(XXX) Jueves 7 de mayo
LA CAMA
Isaac Asimov realizó un tremendo y exhaustivo volumen titulado “Cronología de los inventos”, desde la aparición de la especie bípeda que no pocas veces es cuadrúpeda, si contemplamos la esclavitud de su sombra.
Busco el volumen en mi arsenal de libros, tras pensar de manera concluyente que los dos inventos más preciados que tengo en casa y a los cuáles el hábito les ha quitado el carácter de sorprendentes son, en un riguroso orden, la cama y la ducha. La ducha fue inventada por un francés para mejorar la higiene de los presos, pero a veces dudo de su eficacia cuando la asocio con los olores que una vez me asaltaron en el Metro de París durante un remoto verano. Privilegio el gran invento de la cama sobre todos los inventos y que me perdone el ordenador en el que escribo.
Vuelvo a abrir el mamotreto para recordar que el barro sublevado que es el hombre ha hecho méritos para no ser tan bruto como muchos, de la misma naturaleza, lo sospechamos. Más aún si ponemos en duda que la condición bípeda no la merecen por sus aspiraciones cuadrúpedas los políticos ni sus patrones millonarios y que ya deberíamos declararlos una especie aparte.
El libraco es notablemente ilustrativo. Tanto que logra recordarme lo que no sabía.
El doctor Asimov, en medio de mi desorden empastado me cuenta que en el remoto ayer era muy jodido trastear libros de tabletas de arcilla o de papiros enrollados. Y que apareció un rey que ideó lo que hoy llamamos Biblioteca. El monarca logró reunir “todos los libros”, tener una copia de los que existían en Nínive y los dispuso en estantes. El gran humanista tenía por nombre Asurbanipal. A pesar de su nombre de remedio, confieso que en mi ignorancia bien se me hubiera ocurrido ir a una farmacia y preguntarle a un dependiente si venden Asurbanipal genérico, ahora creo que todas las bibliotecas deberían tener un grabado de ese inteligente rey que hizo tanto por nuestro futuro y el de todos los confinados del mundo.

# Instrucción 1
Transcriba sin cambios el pasaje de la crónica sobre la cama que empieza en "El libraco es" y termina en "confinados del mundo.".
# Instrucción 2
Traduzca al inglés esta oración de la crónica sobre la cama: "El monarca logró reunir “todos los libros”, tener una copia de los que existían en Nínive y los dispuso en estantes."
# Instrucción 3
Prosiga la crónica sobre la cama a partir de su última oración.

# Datos mostrados

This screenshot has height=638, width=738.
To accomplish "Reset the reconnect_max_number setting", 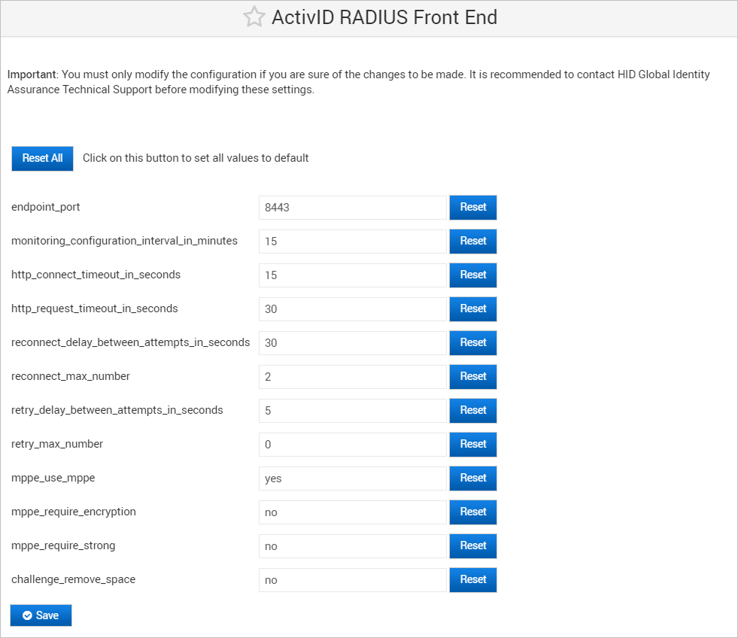I will tap(472, 376).
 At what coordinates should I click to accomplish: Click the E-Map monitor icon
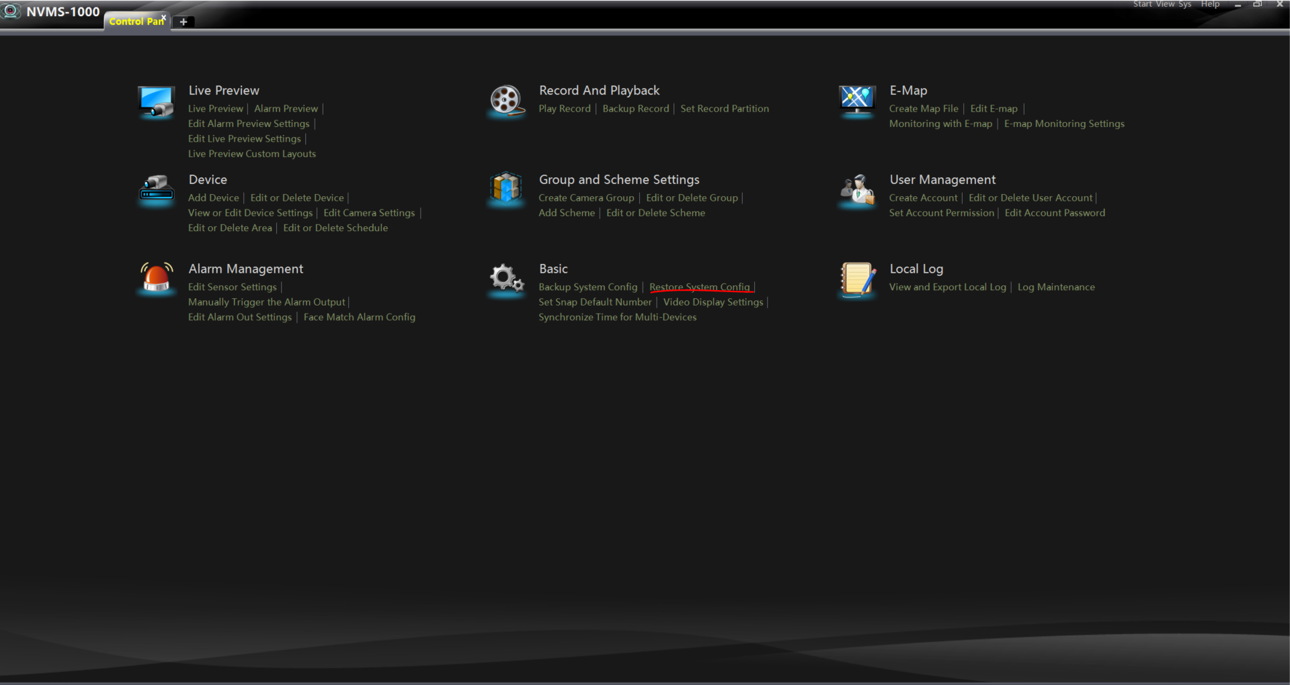(x=857, y=101)
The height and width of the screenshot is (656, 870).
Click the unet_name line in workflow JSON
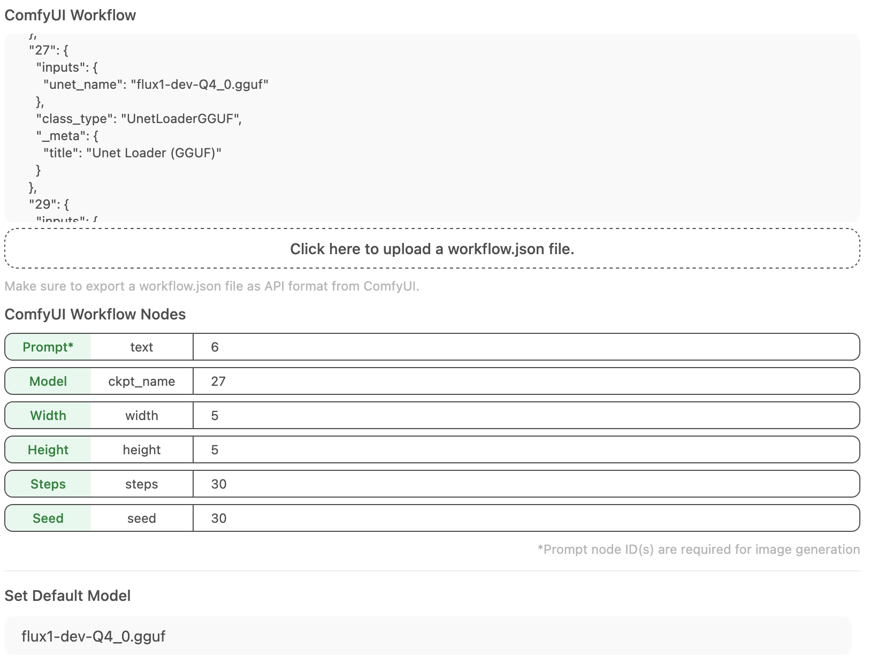tap(156, 85)
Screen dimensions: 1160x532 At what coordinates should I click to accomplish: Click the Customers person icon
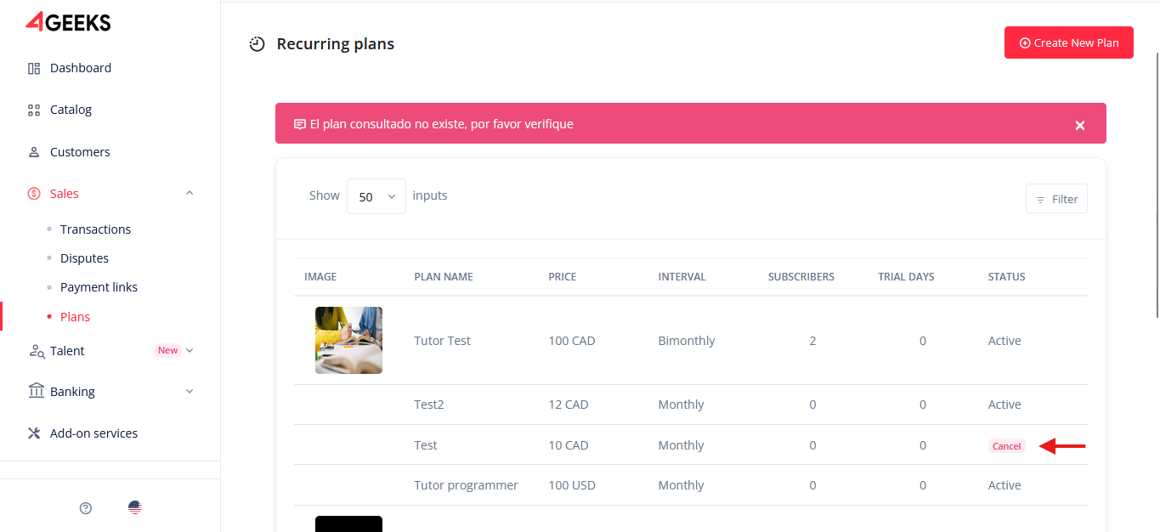[x=34, y=152]
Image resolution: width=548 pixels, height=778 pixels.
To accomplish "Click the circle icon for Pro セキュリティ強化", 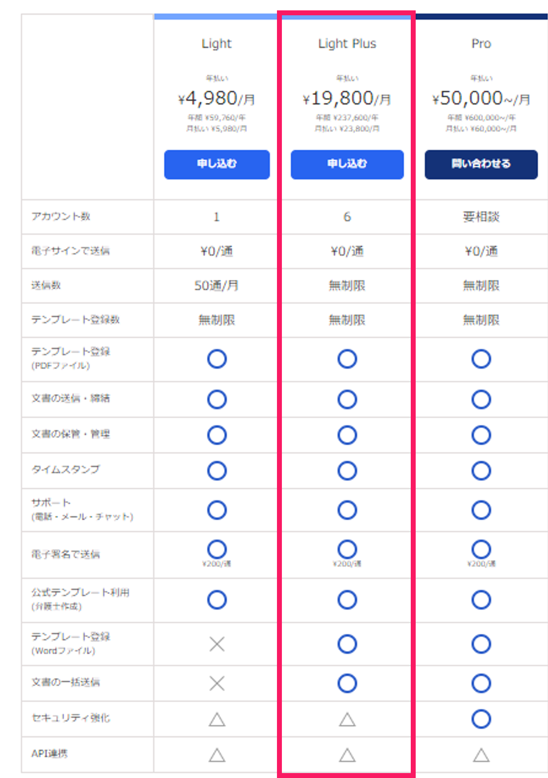I will 481,719.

# Respuesta esperada 1
El libraco es notablemente ilustrativo. Tanto que logra recordarme lo que no sabía.
El doctor Asimov, en medio de mi desorden empastado me cuenta que en el remoto ayer era muy jodido trastear libros de tabletas de arcilla o de papiros enrollados. Y que apareció un rey que ideó lo que hoy llamamos Biblioteca. El monarca logró reunir “todos los libros”, tener una copia de los que existían en Nínive y los dispuso en estantes. El gran humanista tenía por nombre Asurbanipal. A pesar de su nombre de remedio, confieso que en mi ignorancia bien se me hubiera ocurrido ir a una farmacia y preguntarle a un dependiente si venden Asurbanipal genérico, ahora creo que todas las bibliotecas deberían tener un grabado de ese inteligente rey que hizo tanto por nuestro futuro y el de todos los confinados del mundo.

# Respuesta esperada 2
The monarch managed to gather “all the books,” to have a copy of those that existed in Nineveh, and arranged them on shelves.

# Respuesta esperada 3
En 1180, aunque no se precisa el mes ni el día ni la hora, se inventaron los molinos de viento. El alienado por la literatura que soy lo festeja no porque sus aspas sirvan para moler vientos y cereales sino para que un febril hidalgo arremetiera contra ellos pensando que eran gigantes. Alienado que es uno, prefiero una batalla bizarra contra molinos que los crujientes cereales.
En fin, prefiero a Asimov, el notable autor dedicado a la ciencia ficción, que al respetado profesor de bioquímica.
La brújula, aparatejo sencillo que parece que para variar la originaron los chinos, sirvió para que Europa dominara el planeta. Fue una especie de talismán del progreso y por lo tanto el autor le asigna una gran importancia. Igualmente lo hace con el espejo, creado en 1291 en Venecia, tal vez porque es difícil que el Narciso que es el hombre pueda verse en las aguas cenagosas de sus canales. El espejo, se sabe sin necesidad de apellidarse Borges, sirve para ver a nuestro otro en su cristal. Sin lugar a dudas, el espejo nos mejora como especie porque permanece mudo y no necesita de nuestra incontinente verbosidad.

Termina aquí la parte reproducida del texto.